The optimal treatment target in axial spondyloarthritis (axSpA) is remission; however, a consensual definition of remission is lacking. Our objective was to explore rheumatologists' perception of remission using vignette cases and a priority exercise. A cross-sectional survey of rheumatologists' perceptions of remission in axSpA was performed in 2020 using (i) 36 vignette cases, with a single clinical picture and three varying parameters [axial pain (ranging from 2 to 5 on a 0-10 scale)], fatigue (2-8), and morning stiffness (<15 min, 30 min or 1 h), assessed as remission yes/no; and (ii) prioritization of elements to consider for remission from a list of 12 items: BASDAI, ASDAS, elements of BASDAI and ASDAS including CRP, NSAID use, extra-articular manifestations (EAMs), and other explanations of symptoms, e.g. fibromyalgia.
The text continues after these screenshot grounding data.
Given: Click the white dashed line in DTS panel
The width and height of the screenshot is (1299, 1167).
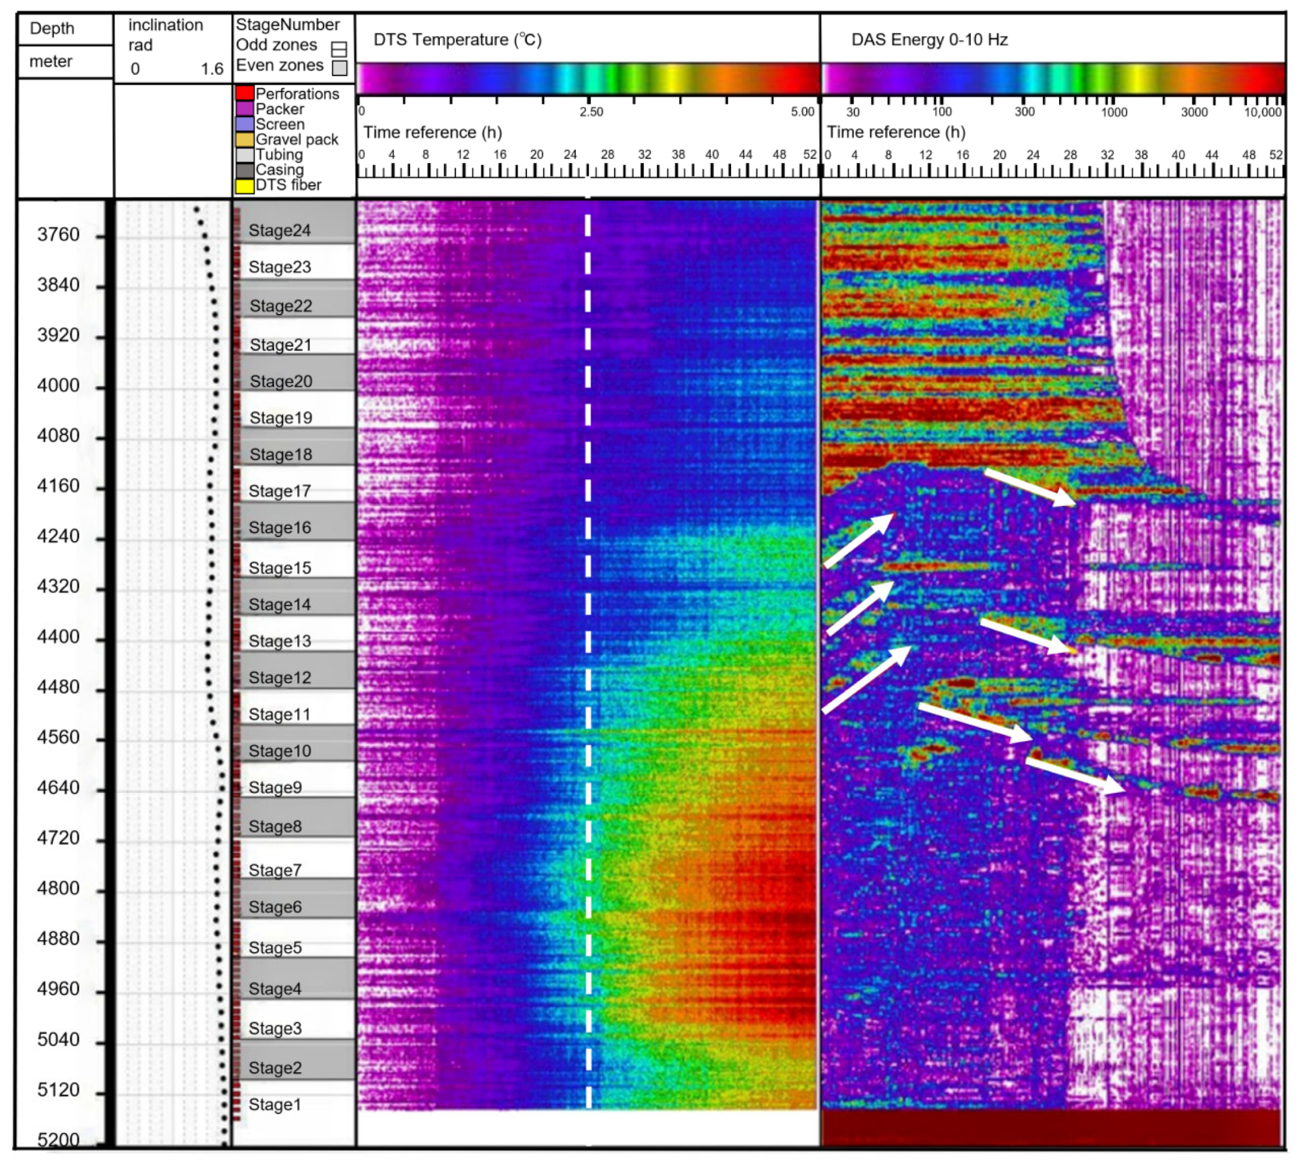Looking at the screenshot, I should (x=588, y=641).
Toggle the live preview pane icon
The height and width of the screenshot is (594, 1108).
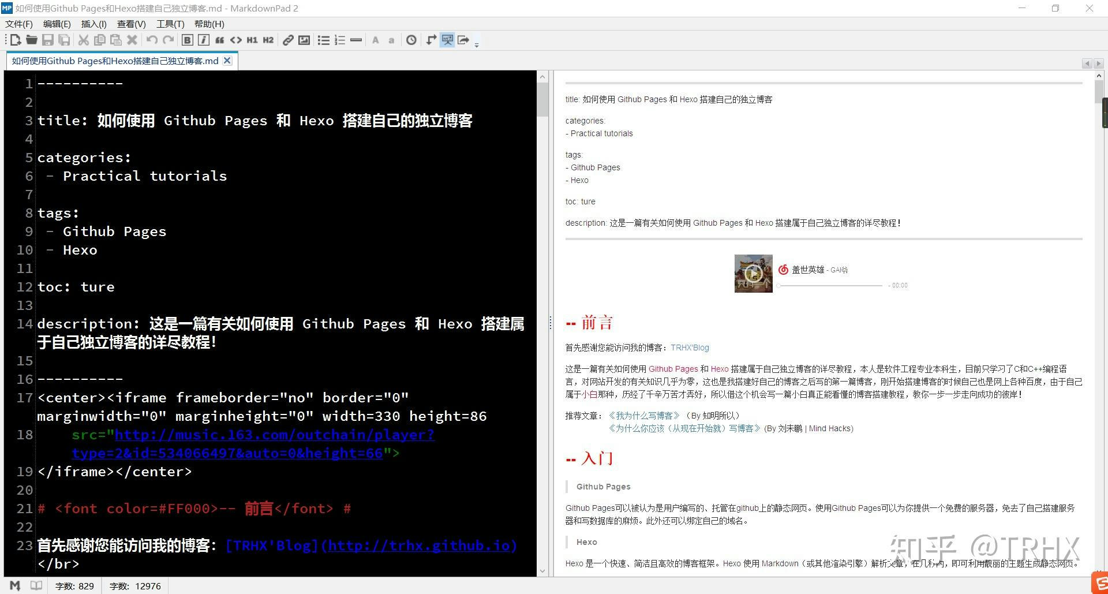(447, 40)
Analyses were descriptive. Overall, 200 French rheumatologists participated in 2400 vignette evaluations. Of these, 463 (19%) were classified as remission. The six vignette cases representing 56% of all remission cases had <15 min duration of morning stiffness and axial pain ≤3/10, regardless of fatigue levels. Prioritized items for remission were: morning stiffness (75%), EAMs (75%), NSAID use (71%), axial pain (68%) and CRP (66%). When conceptualizing remission in axSpA, rheumatologists took into account morning stiffness and axial pain as expected; the link between remission and fatigue was much weaker. Furthermore, rheumatologists also included EAMs and NSAID use in the concept of remission. Consensus is needed for definition of remission in axSpA.